Может быть, стоило разозлиться на глупую девчонку, решившую надраться средь бела дня. Вместо этого Брент вдруг вспомнил, как она колдовала. Свободно, красиво, ярко, и цветные пятна кружили вокруг, покорные каждому мелкому жесту, руки танцевали, а она сама — улыбалась. В ней было много силы, прекрасной, восхитительной силы, и даже сейчас, вздумай Брент действительно поднять на неё руку, Ольша могла бы размазать его по полу и превратить в обугленный фарш. Вместо этого она вжалась в угол, закрылась руками и едва-едва шевелила губами — неслышно бормотала что-то виноватое.

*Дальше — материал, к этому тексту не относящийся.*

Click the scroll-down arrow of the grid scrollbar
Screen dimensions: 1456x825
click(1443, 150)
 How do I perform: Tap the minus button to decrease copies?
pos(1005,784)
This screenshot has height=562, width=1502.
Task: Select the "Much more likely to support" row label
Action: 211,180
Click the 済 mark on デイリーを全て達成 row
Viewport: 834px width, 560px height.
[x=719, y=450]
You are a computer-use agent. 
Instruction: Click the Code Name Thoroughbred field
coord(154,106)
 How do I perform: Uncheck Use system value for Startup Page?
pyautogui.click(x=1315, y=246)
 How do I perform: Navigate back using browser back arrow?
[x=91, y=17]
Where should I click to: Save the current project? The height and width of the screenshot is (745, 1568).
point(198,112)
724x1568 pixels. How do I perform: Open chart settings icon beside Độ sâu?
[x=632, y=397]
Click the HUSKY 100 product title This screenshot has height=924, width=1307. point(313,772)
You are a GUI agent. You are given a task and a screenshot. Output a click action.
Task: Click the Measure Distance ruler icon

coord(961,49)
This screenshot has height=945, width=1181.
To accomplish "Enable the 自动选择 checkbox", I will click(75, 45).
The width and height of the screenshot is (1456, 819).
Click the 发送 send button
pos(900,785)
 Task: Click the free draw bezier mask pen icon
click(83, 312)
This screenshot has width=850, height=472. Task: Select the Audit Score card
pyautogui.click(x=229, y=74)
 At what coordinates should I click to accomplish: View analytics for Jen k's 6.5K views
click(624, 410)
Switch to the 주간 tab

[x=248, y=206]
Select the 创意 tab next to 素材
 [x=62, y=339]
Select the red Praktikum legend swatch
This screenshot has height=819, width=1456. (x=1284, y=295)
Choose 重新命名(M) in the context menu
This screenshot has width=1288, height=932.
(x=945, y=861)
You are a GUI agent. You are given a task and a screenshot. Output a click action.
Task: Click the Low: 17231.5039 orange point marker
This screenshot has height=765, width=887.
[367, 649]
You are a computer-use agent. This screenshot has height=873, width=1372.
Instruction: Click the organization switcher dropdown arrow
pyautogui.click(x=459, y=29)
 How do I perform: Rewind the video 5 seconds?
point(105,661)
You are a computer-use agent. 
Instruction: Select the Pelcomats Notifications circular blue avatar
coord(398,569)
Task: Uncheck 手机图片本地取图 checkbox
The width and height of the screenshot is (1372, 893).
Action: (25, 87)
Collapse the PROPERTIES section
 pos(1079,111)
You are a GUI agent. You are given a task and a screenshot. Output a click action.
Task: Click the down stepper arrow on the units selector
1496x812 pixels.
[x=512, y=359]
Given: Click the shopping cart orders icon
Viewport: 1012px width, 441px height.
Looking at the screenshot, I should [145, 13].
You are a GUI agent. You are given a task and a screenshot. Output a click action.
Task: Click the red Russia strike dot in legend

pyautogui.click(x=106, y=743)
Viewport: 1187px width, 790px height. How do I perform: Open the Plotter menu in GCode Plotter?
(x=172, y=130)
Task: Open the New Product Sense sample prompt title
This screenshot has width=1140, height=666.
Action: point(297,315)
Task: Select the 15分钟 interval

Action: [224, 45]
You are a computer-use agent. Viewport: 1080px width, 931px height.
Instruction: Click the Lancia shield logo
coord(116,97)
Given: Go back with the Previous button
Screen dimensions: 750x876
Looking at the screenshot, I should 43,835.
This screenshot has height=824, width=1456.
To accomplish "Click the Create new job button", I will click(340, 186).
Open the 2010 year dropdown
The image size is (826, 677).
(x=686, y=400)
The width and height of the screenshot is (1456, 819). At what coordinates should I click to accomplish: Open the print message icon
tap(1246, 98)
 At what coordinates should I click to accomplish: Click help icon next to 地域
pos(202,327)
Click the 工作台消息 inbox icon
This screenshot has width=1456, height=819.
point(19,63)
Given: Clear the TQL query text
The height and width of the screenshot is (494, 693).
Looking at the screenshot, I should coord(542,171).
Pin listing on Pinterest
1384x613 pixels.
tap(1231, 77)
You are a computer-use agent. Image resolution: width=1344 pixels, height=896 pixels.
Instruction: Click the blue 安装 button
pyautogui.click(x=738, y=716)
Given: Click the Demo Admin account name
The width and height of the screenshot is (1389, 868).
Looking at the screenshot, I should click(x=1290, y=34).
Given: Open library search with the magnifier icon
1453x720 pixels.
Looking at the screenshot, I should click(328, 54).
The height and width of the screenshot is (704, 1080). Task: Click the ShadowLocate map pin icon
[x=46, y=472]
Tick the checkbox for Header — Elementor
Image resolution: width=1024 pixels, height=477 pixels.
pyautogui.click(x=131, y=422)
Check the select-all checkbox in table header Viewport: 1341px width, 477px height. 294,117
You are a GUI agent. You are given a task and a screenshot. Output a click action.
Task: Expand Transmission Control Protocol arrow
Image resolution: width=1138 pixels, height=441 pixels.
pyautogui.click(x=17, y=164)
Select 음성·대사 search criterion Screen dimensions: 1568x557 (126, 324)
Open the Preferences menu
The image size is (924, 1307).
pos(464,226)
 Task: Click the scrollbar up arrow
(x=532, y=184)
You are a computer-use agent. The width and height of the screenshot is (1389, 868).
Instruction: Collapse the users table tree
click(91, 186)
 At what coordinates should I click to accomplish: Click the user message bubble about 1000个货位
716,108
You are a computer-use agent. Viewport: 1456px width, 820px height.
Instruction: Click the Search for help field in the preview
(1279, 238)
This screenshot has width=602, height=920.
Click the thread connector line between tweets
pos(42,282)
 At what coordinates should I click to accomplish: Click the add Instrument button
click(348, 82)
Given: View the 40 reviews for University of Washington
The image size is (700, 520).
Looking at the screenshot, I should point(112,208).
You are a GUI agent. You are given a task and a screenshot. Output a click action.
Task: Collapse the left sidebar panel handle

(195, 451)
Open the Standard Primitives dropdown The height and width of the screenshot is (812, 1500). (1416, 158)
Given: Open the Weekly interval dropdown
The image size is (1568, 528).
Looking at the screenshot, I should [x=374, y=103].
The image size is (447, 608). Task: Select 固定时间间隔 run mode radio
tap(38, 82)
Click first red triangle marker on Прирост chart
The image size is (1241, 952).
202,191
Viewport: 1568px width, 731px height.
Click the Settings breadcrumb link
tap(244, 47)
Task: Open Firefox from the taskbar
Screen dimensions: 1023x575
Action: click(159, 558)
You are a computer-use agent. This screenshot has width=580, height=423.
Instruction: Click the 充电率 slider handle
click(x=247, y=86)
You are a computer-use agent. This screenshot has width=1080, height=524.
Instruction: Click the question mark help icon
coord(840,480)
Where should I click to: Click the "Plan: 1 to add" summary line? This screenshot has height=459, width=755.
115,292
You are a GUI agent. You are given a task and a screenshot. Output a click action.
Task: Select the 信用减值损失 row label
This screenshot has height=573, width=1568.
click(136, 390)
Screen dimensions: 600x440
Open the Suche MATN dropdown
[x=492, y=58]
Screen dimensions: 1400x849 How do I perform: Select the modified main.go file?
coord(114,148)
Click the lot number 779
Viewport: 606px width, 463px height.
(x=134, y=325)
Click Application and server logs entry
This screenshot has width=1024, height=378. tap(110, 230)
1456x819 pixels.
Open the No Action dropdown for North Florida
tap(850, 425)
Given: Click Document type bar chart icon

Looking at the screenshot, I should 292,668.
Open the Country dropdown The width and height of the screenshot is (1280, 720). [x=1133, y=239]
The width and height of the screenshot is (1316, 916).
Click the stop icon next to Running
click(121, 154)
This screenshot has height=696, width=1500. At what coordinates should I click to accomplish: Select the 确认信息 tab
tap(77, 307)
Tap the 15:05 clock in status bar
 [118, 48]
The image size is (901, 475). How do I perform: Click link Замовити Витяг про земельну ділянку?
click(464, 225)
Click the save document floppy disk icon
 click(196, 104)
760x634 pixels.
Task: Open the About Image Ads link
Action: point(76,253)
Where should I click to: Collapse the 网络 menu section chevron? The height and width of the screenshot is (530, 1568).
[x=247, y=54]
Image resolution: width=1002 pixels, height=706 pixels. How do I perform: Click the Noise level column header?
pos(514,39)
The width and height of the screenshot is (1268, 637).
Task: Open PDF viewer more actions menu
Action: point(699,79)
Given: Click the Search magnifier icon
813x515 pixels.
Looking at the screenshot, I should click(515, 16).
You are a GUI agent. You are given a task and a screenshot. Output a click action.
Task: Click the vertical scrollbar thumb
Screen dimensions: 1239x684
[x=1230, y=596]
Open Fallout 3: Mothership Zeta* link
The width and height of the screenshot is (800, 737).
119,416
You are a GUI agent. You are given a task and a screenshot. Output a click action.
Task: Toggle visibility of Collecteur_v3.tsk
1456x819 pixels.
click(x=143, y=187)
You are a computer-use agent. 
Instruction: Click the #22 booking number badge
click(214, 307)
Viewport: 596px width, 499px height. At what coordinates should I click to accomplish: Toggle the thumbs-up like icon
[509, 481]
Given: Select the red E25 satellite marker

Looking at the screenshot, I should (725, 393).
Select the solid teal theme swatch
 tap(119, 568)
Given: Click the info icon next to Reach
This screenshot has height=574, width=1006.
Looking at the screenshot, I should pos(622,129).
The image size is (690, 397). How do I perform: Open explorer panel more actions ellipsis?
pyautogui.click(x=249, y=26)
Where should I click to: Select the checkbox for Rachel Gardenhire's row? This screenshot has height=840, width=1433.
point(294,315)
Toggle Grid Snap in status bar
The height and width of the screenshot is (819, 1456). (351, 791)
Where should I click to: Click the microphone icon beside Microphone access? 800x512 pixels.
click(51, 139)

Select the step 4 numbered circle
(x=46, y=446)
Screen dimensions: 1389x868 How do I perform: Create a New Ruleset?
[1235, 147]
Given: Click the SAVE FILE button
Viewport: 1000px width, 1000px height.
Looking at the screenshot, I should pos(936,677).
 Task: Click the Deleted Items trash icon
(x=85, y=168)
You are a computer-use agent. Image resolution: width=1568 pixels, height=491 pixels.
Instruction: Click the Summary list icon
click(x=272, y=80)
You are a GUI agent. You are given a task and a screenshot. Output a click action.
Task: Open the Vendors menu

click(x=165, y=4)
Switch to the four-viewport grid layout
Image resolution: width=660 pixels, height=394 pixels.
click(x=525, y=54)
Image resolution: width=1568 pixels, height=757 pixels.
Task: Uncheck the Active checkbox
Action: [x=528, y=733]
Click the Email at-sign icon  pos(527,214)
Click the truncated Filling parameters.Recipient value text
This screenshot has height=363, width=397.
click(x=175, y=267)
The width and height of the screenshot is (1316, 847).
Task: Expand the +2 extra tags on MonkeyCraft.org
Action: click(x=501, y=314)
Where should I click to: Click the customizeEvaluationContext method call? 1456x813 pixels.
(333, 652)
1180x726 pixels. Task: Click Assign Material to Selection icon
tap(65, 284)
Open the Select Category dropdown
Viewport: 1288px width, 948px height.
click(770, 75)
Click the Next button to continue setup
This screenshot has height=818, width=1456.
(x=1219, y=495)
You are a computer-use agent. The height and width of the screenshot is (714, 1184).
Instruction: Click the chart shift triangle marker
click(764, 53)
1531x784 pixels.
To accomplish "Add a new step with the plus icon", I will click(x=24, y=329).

На стол опустилась миска с супом, но Брент даже не успел поблагодарить: недружелюбная подавальщица уже ушла обратно, гневно зыркать из-за стойки. С гостеприимством здесь были проблемы, но кормили вкусно. И щи были густые, наваристые. Над миской поднимался аппетитный дымок.

— Поешь, пожалуйста, — устало попросил Брент и на всякий случай отодвинулся чуть подальше. — А то когда ещё из тебя выветрится…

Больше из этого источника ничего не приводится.